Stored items
··········
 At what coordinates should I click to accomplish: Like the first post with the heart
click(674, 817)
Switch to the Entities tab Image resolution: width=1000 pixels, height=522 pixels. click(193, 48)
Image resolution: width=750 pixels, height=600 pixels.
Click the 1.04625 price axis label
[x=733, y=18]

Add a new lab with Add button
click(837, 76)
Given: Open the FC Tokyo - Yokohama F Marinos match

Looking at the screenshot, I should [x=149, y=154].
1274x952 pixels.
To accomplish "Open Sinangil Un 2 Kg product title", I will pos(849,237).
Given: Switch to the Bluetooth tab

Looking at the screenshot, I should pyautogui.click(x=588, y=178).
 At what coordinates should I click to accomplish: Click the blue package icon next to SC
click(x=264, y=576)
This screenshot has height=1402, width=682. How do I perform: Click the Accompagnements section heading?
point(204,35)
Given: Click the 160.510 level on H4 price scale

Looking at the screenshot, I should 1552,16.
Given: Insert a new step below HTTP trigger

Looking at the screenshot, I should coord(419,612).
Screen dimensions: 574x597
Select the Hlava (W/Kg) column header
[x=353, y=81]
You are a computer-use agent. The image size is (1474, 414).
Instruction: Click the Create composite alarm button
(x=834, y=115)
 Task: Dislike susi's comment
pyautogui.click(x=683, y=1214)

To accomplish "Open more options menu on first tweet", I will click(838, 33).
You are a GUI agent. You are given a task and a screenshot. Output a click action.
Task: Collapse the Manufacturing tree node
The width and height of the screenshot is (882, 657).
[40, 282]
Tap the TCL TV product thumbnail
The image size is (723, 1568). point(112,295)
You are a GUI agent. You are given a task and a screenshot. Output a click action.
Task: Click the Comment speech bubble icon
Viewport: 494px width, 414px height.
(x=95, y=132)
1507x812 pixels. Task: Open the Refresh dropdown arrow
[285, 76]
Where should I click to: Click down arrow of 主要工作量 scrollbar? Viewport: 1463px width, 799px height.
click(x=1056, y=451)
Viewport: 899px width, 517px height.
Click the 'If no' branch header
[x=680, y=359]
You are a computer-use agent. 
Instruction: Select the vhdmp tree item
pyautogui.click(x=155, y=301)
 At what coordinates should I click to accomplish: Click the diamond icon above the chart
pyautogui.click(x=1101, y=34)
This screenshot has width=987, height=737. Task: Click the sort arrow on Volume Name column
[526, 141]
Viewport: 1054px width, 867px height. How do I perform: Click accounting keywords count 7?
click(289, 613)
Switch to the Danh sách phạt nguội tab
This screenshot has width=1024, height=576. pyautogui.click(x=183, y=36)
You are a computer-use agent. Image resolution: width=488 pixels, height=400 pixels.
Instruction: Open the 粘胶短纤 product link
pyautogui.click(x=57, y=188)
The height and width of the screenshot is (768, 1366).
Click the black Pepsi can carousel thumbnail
··········
▸ **Work instructions**: Only the lines from the one with "Instruction: Select the vhdmp tree item" through the final line above belong in the answer, each retyped exactly.

▸ **Answer to this problem**:
Instruction: Select the vhdmp tree item
pyautogui.click(x=155, y=301)
 At what coordinates should I click to accomplish: Click the diamond icon above the chart
pyautogui.click(x=1101, y=34)
This screenshot has width=987, height=737. Task: Click the sort arrow on Volume Name column
[526, 141]
Viewport: 1054px width, 867px height. How do I perform: Click accounting keywords count 7?
click(289, 613)
Switch to the Danh sách phạt nguội tab
This screenshot has width=1024, height=576. pyautogui.click(x=183, y=36)
You are a computer-use agent. Image resolution: width=488 pixels, height=400 pixels.
Instruction: Open the 粘胶短纤 product link
pyautogui.click(x=57, y=188)
The height and width of the screenshot is (768, 1366).
Click the black Pepsi can carousel thumbnail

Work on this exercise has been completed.